The accuracy of Padmavati’s story is dubious: No contemporary account of Khilji’s attack on Chittorgarh, including by historians accompanying his forces, mentions the queen. Yet Padmavati has been a figure of legend since 1540, when the Sufi mystic poet, Malik Muhammad Jayasi, devoted his lyrical epic, Padmavat, to her story.

Jayasi might not have intended his tale to be taken literally and his work might be an example of the Persian mystical-poetic tradition of using romance to represent humanity’s search for the divine. By this interpretation, the poem is an allegory for the union of mind and soul, under attack from external forces. Jayasi chose Khilji’s attack on Chittorgarh as a setting for his epic, because its name includes the word chit (consciousness).
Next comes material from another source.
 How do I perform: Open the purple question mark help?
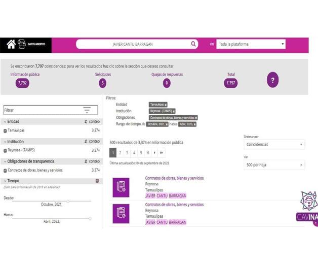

But literature, once published, acquires a life of its own. Jayasi’s tale was retold countless times, by Bengali bards, Rajasthani folk-tellers, and even the English Colonel Tod, who included Padmavati’s tale in his compilation, Annals and Antiquities of Rajputana. Through those retellings, her self-immolation (jauhar) became a noble act of resistance against the lustful Muslim, making her an exemplar of unsullied Hindu womanhood.

Padmavati has effectively been deified. The reputed site of her suicide became a tourist attraction. The head of a Rajput organisation, the Karni Sena, claimed to be her direct descendent. (When confronted with the view that she was fictional, he replied, “I am 37th in her direct line of descent. Am I a ghost?”) With so much riding on Padmavati’s image as a symbol of female honour and purity, Sanjay Leela Bhansali, the Bollywood filmmaker who set out to film her story, unwittingly became a target of historical passions. 

The Karni Sena trashed the film set at Jaigarh Fort, in Jaipur, and disrupted further shooting in a new (less “authentic”) location, at Kohlapur, accusing Bhansali of filming a love scene between the Hindu queen and the Muslim invader. The Rajput community is also rumoured to have delayed the release of the film, because it “distorted history,” though Bhansali has denied this.

The film’s detractors, including the four BJP chief ministers who instituted the preemptive bans, had not even seen the film before condemning it. That is how defensive some Hindus in India have become over the version of history to which they subscribe — even when, as in Padmavati’s case, that history may be nothing more than a figment of collective imagination.

No less an ardent secularist than India’s first prime minister, Jawaharlal Nehru, summed up the phenomenon seven decades ago: “Facts and fiction are so interwoven together as to be inseparable, and this amalgam becomes an imagined history, which may not tell us exactly what happened, but does tell us something equally important — what people believed had taken place, what they thought their heroic ancestors were capable of, and what ideals inspired them.”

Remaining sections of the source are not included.